TASK BRIEF:
Line by line, copy the material below exactly.

DATA FOR REVIEW:
'''

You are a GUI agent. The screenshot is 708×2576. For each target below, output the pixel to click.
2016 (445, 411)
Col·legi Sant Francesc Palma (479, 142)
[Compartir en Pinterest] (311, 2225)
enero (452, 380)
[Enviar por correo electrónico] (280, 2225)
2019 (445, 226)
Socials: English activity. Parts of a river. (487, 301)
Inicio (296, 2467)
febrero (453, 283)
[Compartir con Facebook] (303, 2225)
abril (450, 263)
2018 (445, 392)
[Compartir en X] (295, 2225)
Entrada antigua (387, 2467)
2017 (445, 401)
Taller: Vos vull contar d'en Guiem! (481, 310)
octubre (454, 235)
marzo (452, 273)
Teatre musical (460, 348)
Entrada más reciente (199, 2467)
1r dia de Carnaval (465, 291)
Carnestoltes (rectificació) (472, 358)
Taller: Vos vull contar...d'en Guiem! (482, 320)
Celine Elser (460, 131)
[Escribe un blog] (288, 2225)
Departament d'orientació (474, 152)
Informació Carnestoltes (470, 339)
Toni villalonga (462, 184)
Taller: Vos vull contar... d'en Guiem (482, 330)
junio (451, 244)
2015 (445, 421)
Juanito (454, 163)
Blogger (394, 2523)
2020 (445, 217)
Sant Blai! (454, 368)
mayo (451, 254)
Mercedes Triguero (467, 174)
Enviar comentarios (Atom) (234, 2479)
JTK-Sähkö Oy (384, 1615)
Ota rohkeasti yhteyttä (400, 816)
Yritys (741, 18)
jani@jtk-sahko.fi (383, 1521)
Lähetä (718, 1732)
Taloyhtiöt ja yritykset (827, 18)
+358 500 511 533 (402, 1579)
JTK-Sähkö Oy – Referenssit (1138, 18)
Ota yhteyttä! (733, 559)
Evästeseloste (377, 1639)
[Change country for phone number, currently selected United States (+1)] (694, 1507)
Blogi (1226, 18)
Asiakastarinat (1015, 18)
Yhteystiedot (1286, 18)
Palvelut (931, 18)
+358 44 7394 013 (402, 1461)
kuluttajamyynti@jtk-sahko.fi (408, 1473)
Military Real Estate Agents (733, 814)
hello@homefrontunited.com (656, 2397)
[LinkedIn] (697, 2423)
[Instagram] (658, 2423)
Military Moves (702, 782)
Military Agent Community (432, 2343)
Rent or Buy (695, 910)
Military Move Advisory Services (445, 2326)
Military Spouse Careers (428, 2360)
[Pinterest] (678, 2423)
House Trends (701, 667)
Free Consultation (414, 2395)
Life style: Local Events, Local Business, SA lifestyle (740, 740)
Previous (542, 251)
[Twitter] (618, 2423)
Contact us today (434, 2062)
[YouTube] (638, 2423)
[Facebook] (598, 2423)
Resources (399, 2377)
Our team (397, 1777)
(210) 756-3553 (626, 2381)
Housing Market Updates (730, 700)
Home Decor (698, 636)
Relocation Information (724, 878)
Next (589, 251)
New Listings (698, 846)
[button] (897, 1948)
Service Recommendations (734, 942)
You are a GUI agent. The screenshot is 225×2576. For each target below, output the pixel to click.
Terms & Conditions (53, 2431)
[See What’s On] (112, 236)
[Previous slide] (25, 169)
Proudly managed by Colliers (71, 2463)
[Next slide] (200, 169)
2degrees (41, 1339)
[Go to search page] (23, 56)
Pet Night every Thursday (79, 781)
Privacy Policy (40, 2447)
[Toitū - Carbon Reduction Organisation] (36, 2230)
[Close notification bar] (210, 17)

'''

ANSWER FOR THE TASK:
You are a GUI agent. The screenshot is 708×2576. For each target below, output the pixel to click.
2016 (445, 411)
Col·legi Sant Francesc Palma (479, 142)
[Compartir en Pinterest] (311, 2225)
enero (452, 380)
[Enviar por correo electrónico] (280, 2225)
2019 (445, 226)
Socials: English activity. Parts of a river. (487, 301)
Inicio (296, 2467)
febrero (453, 283)
[Compartir con Facebook] (303, 2225)
abril (450, 263)
2018 (445, 392)
[Compartir en X] (295, 2225)
Entrada antigua (387, 2467)
2017 (445, 401)
Taller: Vos vull contar d'en Guiem! (481, 310)
octubre (454, 235)
marzo (452, 273)
Teatre musical (460, 348)
Entrada más reciente (199, 2467)
1r dia de Carnaval (465, 291)
Carnestoltes (rectificació) (472, 358)
Taller: Vos vull contar...d'en Guiem! (482, 320)
Celine Elser (460, 131)
[Escribe un blog] (288, 2225)
Departament d'orientació (474, 152)
Informació Carnestoltes (470, 339)
Toni villalonga (462, 184)
Taller: Vos vull contar... d'en Guiem (482, 330)
junio (451, 244)
2015 (445, 421)
Juanito (454, 163)
Blogger (394, 2523)
2020 (445, 217)
Sant Blai! (454, 368)
mayo (451, 254)
Mercedes Triguero (467, 174)
Enviar comentarios (Atom) (234, 2479)
JTK-Sähkö Oy (384, 1615)
Ota rohkeasti yhteyttä (400, 816)
Yritys (741, 18)
jani@jtk-sahko.fi (383, 1521)
Lähetä (718, 1732)
Taloyhtiöt ja yritykset (827, 18)
+358 500 511 533 (402, 1579)
JTK-Sähkö Oy – Referenssit (1138, 18)
Ota yhteyttä! (733, 559)
Evästeseloste (377, 1639)
[Change country for phone number, currently selected United States (+1)] (694, 1507)
Blogi (1226, 18)
Asiakastarinat (1015, 18)
Yhteystiedot (1286, 18)
Palvelut (931, 18)
+358 44 7394 013 (402, 1461)
kuluttajamyynti@jtk-sahko.fi (408, 1473)
Military Real Estate Agents (733, 814)
hello@homefrontunited.com (656, 2397)
[LinkedIn] (697, 2423)
[Instagram] (658, 2423)
Military Moves (702, 782)
Military Agent Community (432, 2343)
Rent or Buy (695, 910)
Military Move Advisory Services (445, 2326)
Military Spouse Careers (428, 2360)
[Pinterest] (678, 2423)
House Trends (701, 667)
Free Consultation (414, 2395)
Life style: Local Events, Local Business, SA lifestyle (740, 740)
Previous (542, 251)
[Twitter] (618, 2423)
Contact us today (434, 2062)
[YouTube] (638, 2423)
[Facebook] (598, 2423)
Resources (399, 2377)
Our team (397, 1777)
(210) 756-3553 (626, 2381)
Housing Market Updates (730, 700)
Home Decor (698, 636)
Relocation Information (724, 878)
Next (589, 251)
New Listings (698, 846)
[button] (897, 1948)
Service Recommendations (734, 942)
You are a GUI agent. The screenshot is 225×2576. For each target below, output the pixel to click.
Terms & Conditions (53, 2431)
[See What’s On] (112, 236)
[Previous slide] (25, 169)
Proudly managed by Colliers (71, 2463)
[Next slide] (200, 169)
2degrees (41, 1339)
[Go to search page] (23, 56)
Pet Night every Thursday (79, 781)
Privacy Policy (40, 2447)
[Toitū - Carbon Reduction Organisation] (36, 2230)
[Close notification bar] (210, 17)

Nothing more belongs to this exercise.